After tonight's jaunt to Toronto, seven of the Flyers next nine games are against winning teams - and not just teams who are barely over .500 either. There's Boston, Pittsburgh, Montreal, Vancouver, Los Angeles and Detroit - all teams with their eyes set on the big, shiny, silver prize in June.

If the Flyers want to keep their eye there too, they'd be wise to protect their young goalie from possibly flaming out way too soon.


Anonymous Steve said...

Think this is less about Bob and more about the team as a whole. I know they have had a very easy schedule so far, and have proven they can beat up on the basement teams in the East, which is good, especially since in years past, the Flyers would tend to come out flat against crappy teams and give up easy points.

But the numbers against good teams are an issue for the entire squad, not just Bob. Team needs to play better in front of him, and sure, he needs to step up his play a bit more against better teams as well.

Flyers were up 4-1 in the third last night, w/ what, ~10 minutes left? It would have been nice had Bob been able to come up w/ big saves to keep the lead, but you can't pin the loss entirely on him, or suggest there's something wrong w/ JUST him because the Flyers ended up losing the game.

Penalties, defensive breakdowns, and a lack of focus blew the lead and lost the game last night.

Good analysis, but I think it's worth pointing out that the Flyers, as a whole, need to be better against better teams, and while that includes Bob, it isn't exclusive to him either.

December 9, 2010 at 10:23 AM 
Anonymous Anonymous said...

This has nothing to do with goaltending and the back 6. It has everything with the coach's system not matching the parts.

If you have a "3 lines on the attack" system, you need 3 lines that actually can attack.

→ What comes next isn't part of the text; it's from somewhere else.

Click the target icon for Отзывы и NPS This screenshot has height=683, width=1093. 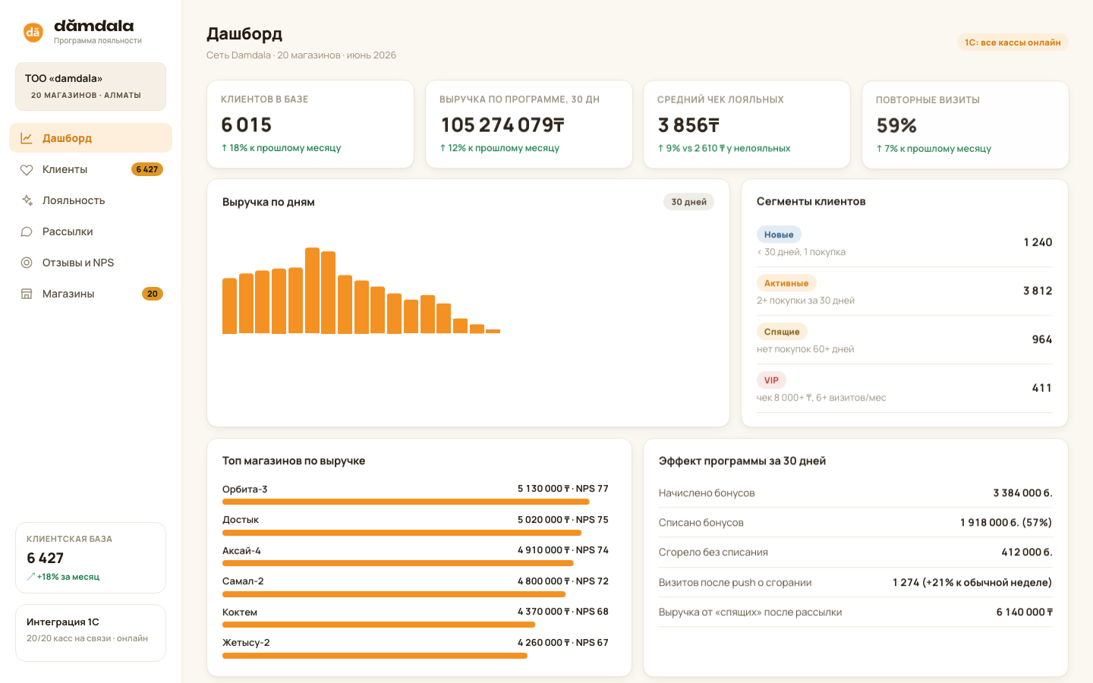pyautogui.click(x=27, y=263)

The coach’s system requires the constant pursuit of the puck - forcing turn-overs and creating chances based on those turnovers, with the assumption that there will be the speed and anticipation to be able to have 3 men low and then get back in time to prevent the odd man rush – this is not happening.

The Flyers are essentially a one line team, there is (was) a 35-45 goal scorer playing out of position (Carter) and the best player in Richards having no one to play with. 4 centers for 3 spots, and no scoring wings.

Clearly, the Flyers have a significant problem on wing, and thus are an easy match-up for the “elite” teams – all they have to do is shut down the Briere line. The Richards line and the mishmash of the Giroux line are then exposed to shutting down the center because the wings will not create goals on their own.

You can’t be on constant attack if you don’t have the threats, and Nodl, JVR, Hartnell, Leino, Zherdev and Carcillo are not threats to score on their own. This was clearly shown in the most recent shut outs.